Current technology has enabled the Artificial Heart Program at the University of Pittsburgh Medical Center to care for a wide variety of severe heart failure patients. The existing devices provide mechanical circulatory support for large and small patients, those with uni-ventricular and/or bi-ventricular heart failure, as well as allowing patients historically hospital bound to live outside the hospital. Our large assortment of devices allows us to tailor the device to the patient rather than the patient to the device. Patients with diagnoses of ischemic heart disease and cardiomyopathies (dilated, congenital, viral, idiopathic, familial, post-partum) with severe heart failure may benefit, at some point in their disease process, from one or more of these devices.

Mechanical Circulatory Support can be categorized in many ways: internal vs. external, pneumatic vs. electric, pulsatile vs. non-pulsatile, uni-ventricular vs. biventricular and ventricular assist vs. total artificial heart, and on and on. Each individual system may hold one or more features (i.e. there are internal electric non-pulsatile ventricular assist devices and internal, electric pulsatile total artificial hearts). Currently the intrigue focuses around the pulsatile vs. non-pulsatile issue. For more information on each, please click on the appropriate image.

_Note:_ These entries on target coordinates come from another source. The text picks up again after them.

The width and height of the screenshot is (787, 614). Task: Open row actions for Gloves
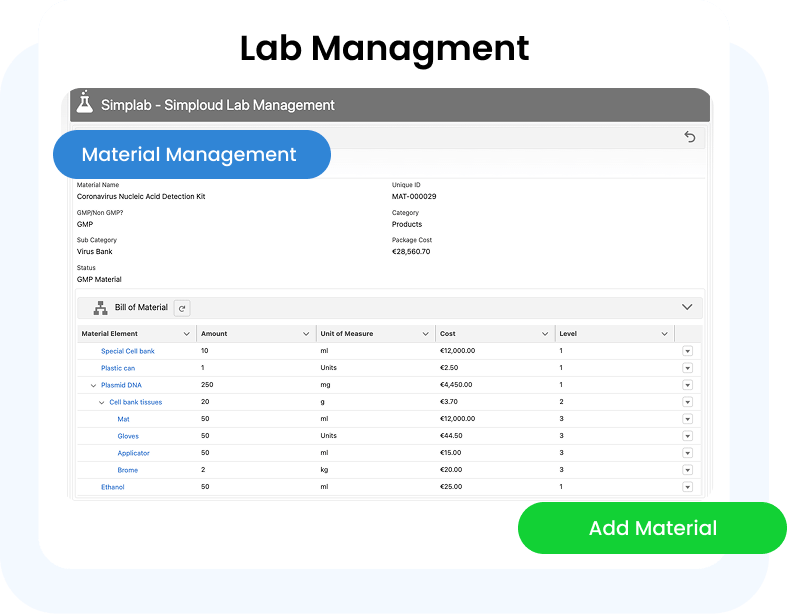click(687, 436)
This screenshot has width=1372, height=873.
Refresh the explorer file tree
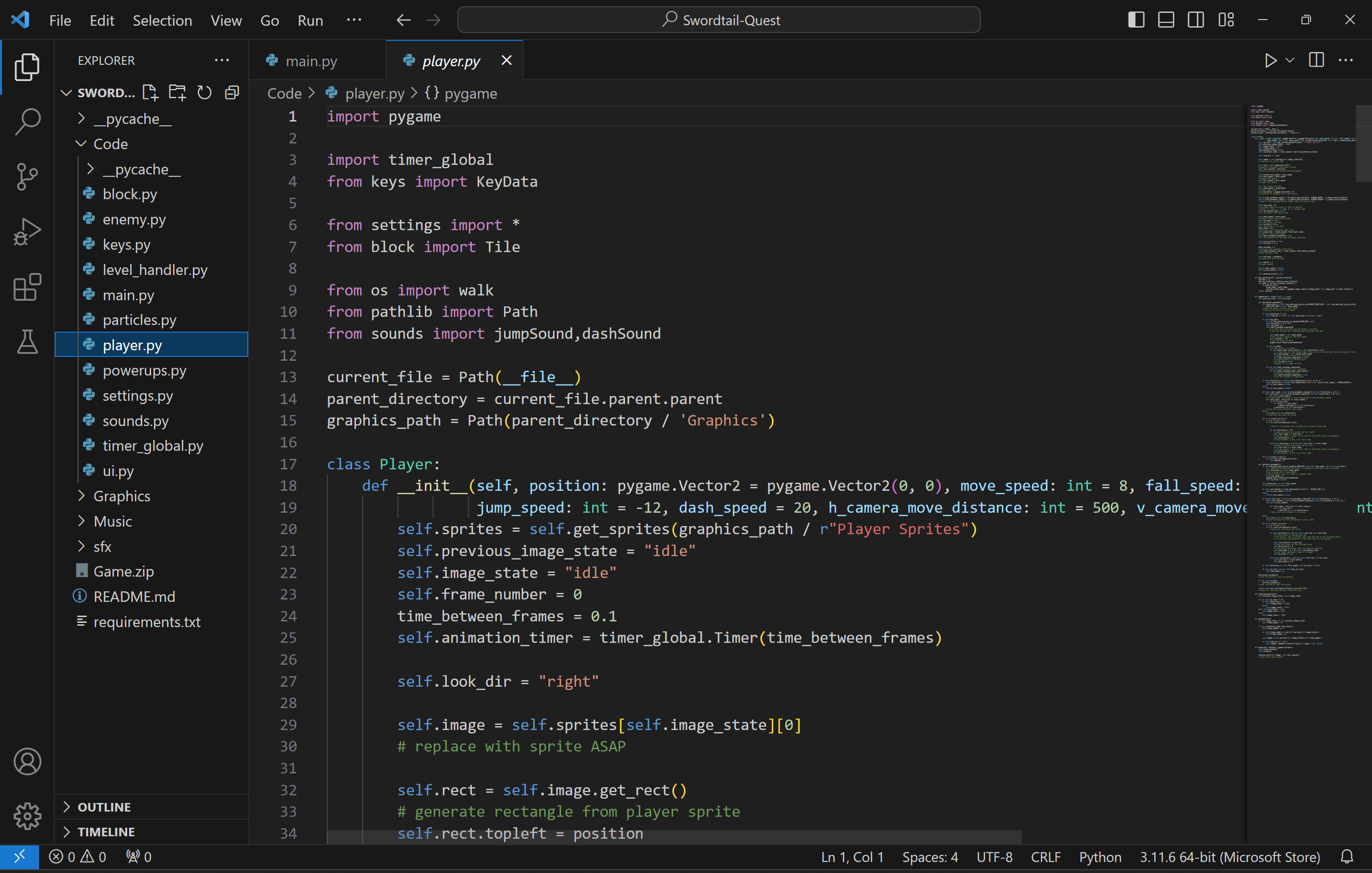(204, 92)
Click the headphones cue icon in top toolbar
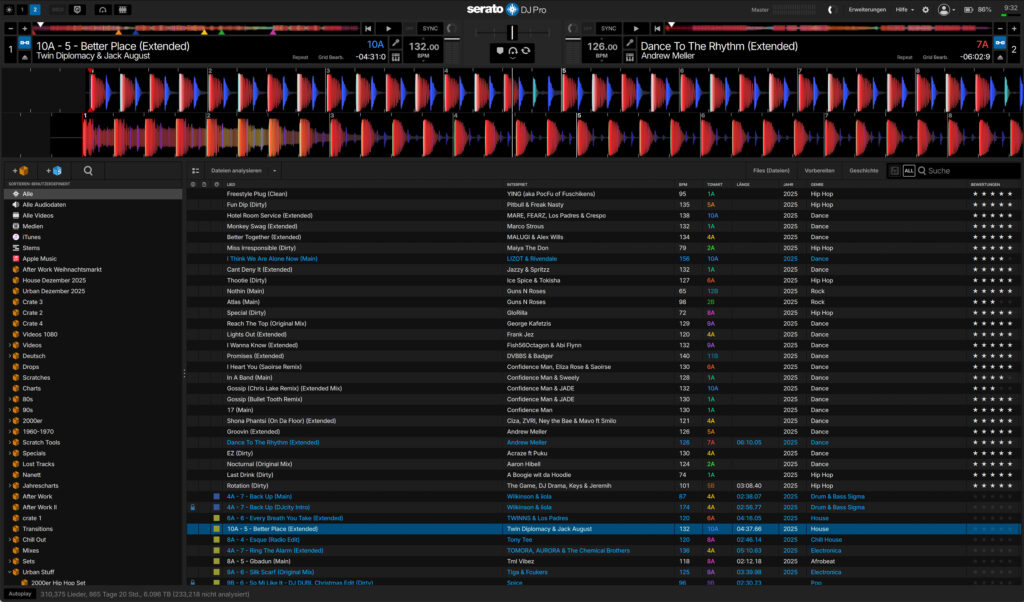Image resolution: width=1024 pixels, height=602 pixels. [x=103, y=9]
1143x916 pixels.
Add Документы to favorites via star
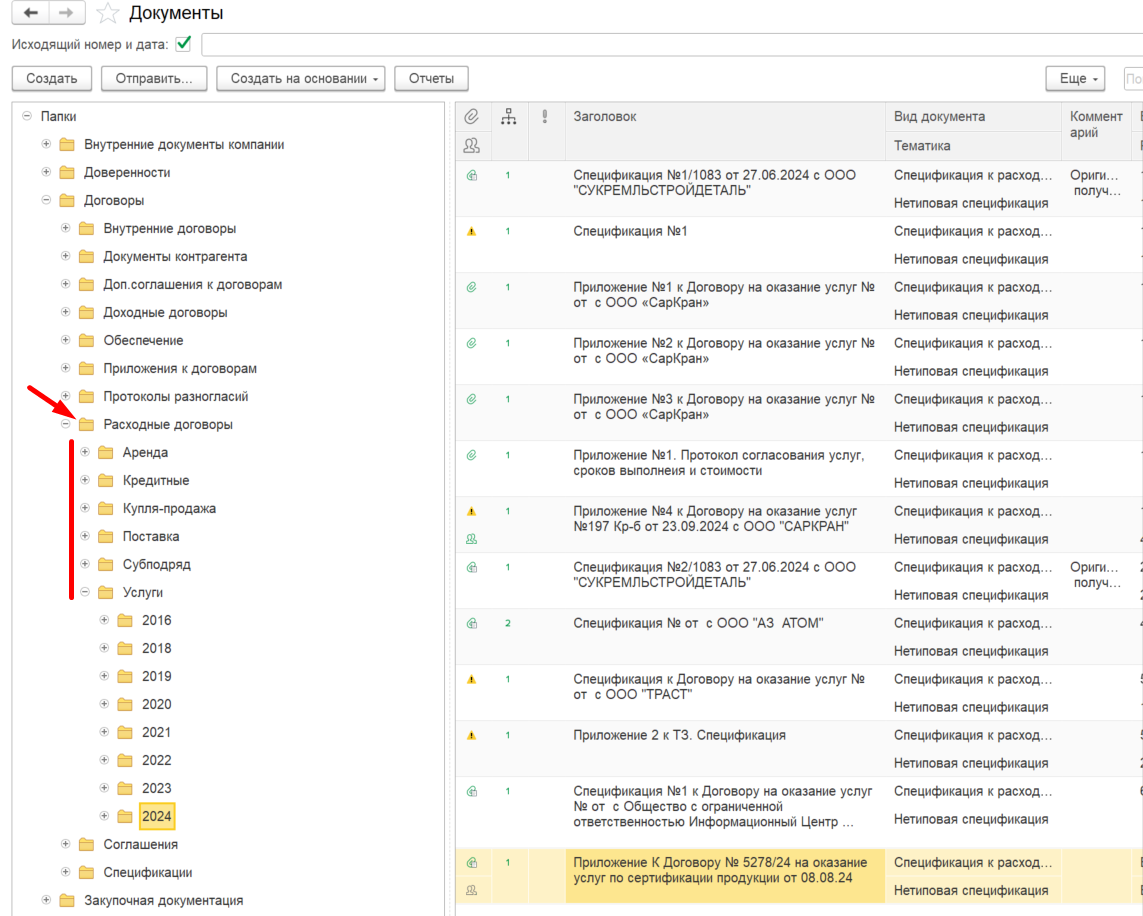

Pulsatile Systems Information Non-Pulsatile Systems Information

All of this technology certainly does have limitations, however, but advances have given us smaller portable controller/drivers, lower rates of thromboembolism and more advances are on the horizon. The most common problems involve bleeding, thromboembolism, and infection. Device failure is obviously a concern, but occurrences are rare. Patients are constantly achieving new milestones of days on a device that continually tests the fortitude of these devices. These devices have a difficult job to perform, pumping the equivalent of 350 liters of water/hour (or 5 bathtubs full) to a height of 6 feet, in a hostile environment (blood is corrosive and prone to clotting). Eventually everything wears out, as will these devices, but there are methods for dealing with this. Novacor for example has developed a highly sophisticated failure model, which predicts pump failure as far as three to six months in advance.

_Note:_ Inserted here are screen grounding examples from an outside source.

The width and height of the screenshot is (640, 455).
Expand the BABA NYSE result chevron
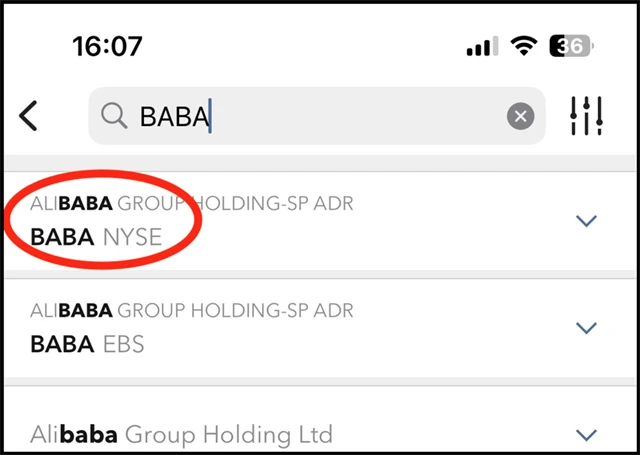587,221
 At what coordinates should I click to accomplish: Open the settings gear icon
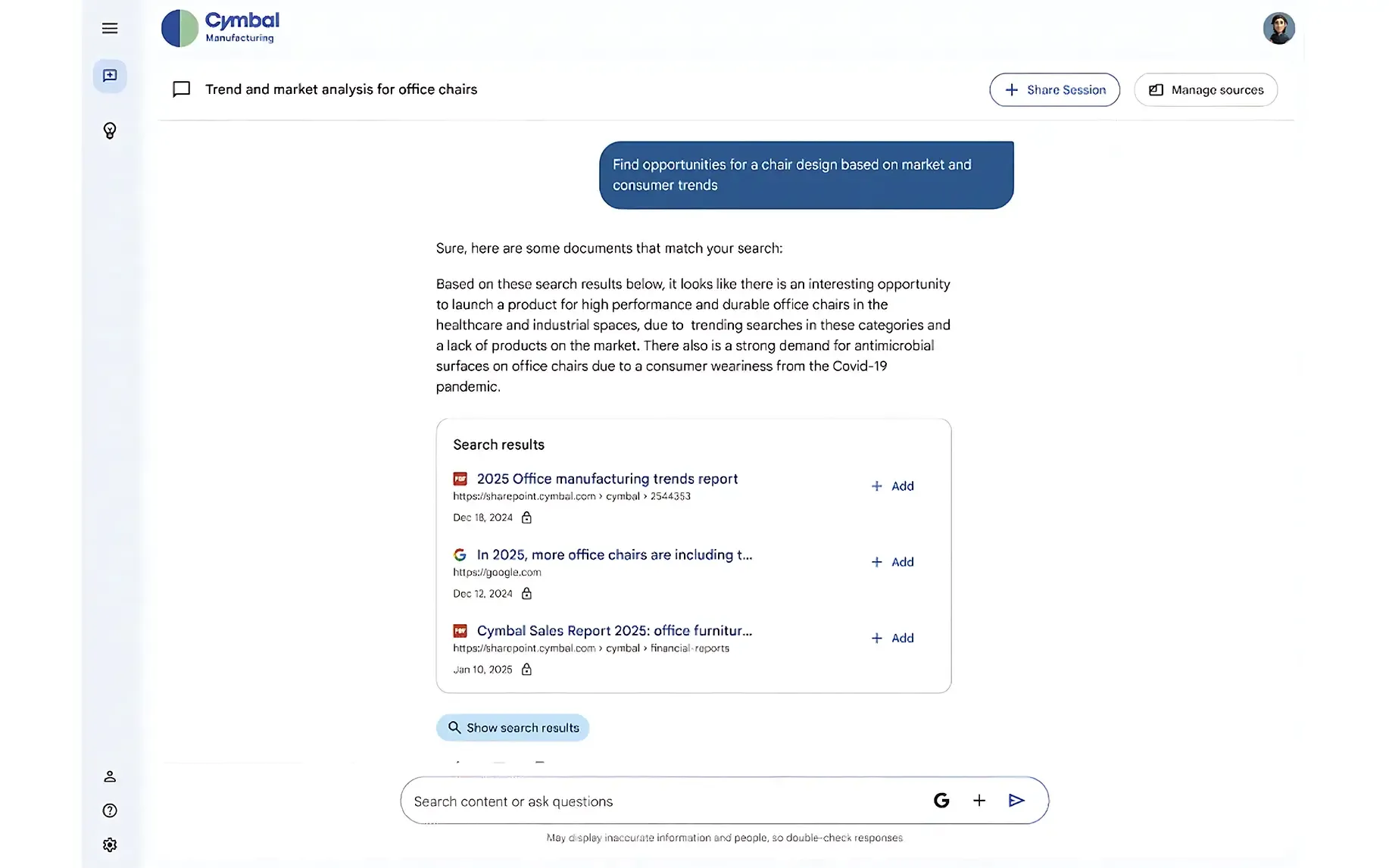pyautogui.click(x=110, y=845)
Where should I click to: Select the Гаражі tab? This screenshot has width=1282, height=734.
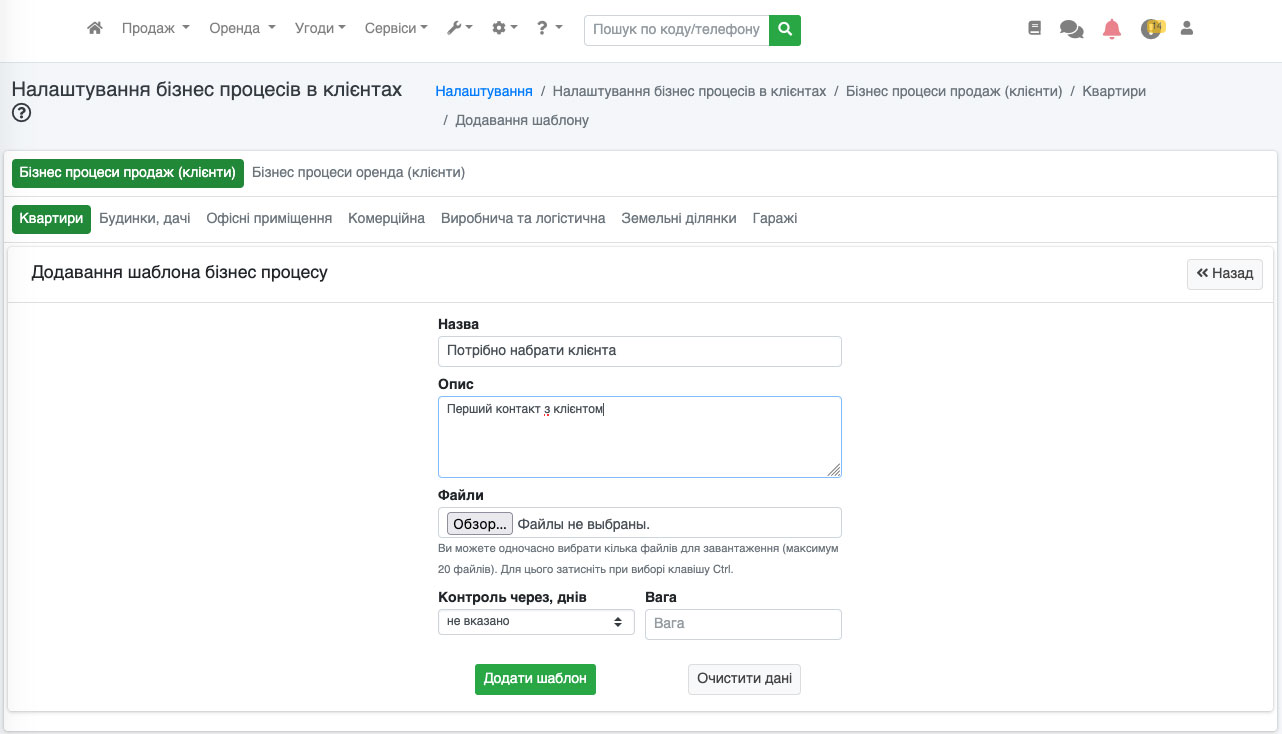pyautogui.click(x=774, y=218)
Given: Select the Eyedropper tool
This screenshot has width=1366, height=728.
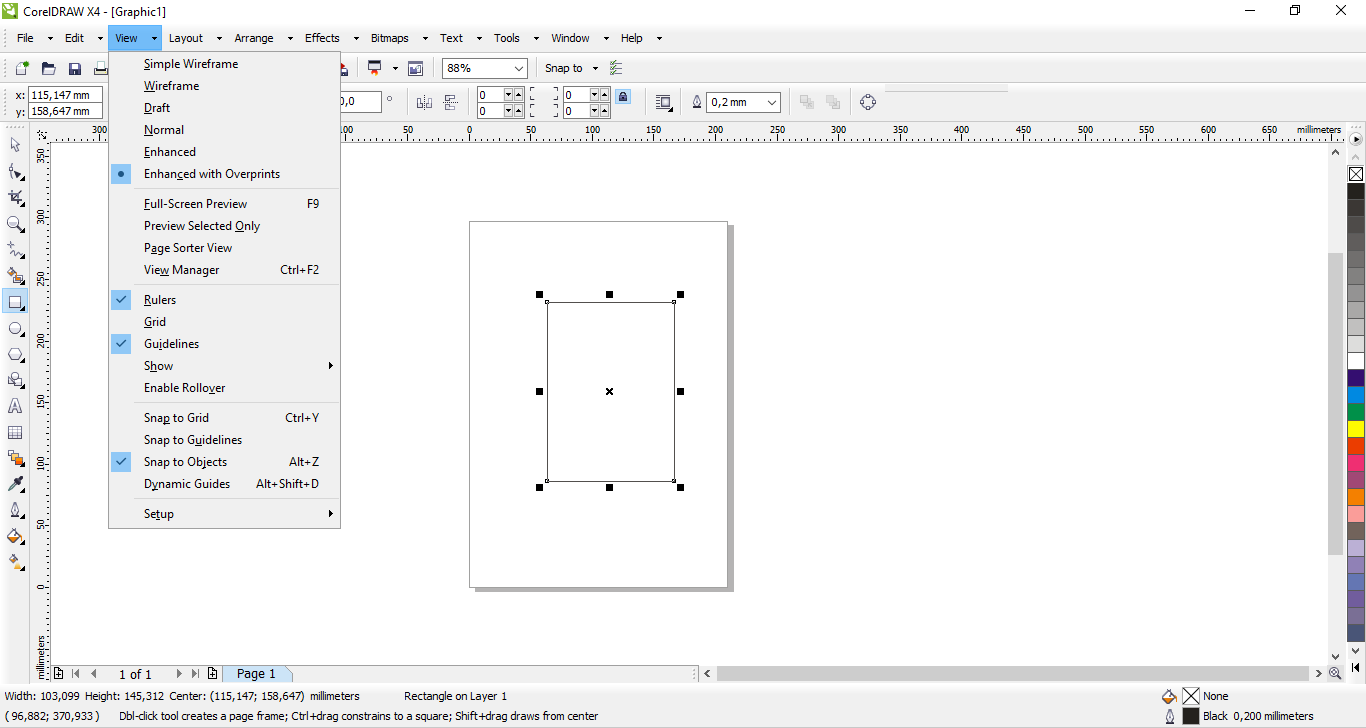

Hundreds of patients have been supported for over a year on many of these devices. Many patients have broken the 2, 3, and 4 years barriers. New systems, currently in clinical trials, which are totally implanted should reduce the rates of infection by removing the percutaneous driveline from the equation. Better blood contacting surfaces will reduce the occurrences of thromboembolism. New devices may make it possible to drastically extend the time of support, which will then be in direct competition with cardiac transplant survival rates. Inevitably, all of these improvements will have positive affects not only on the patient's survival but maybe more importantly on the patient's quality of life.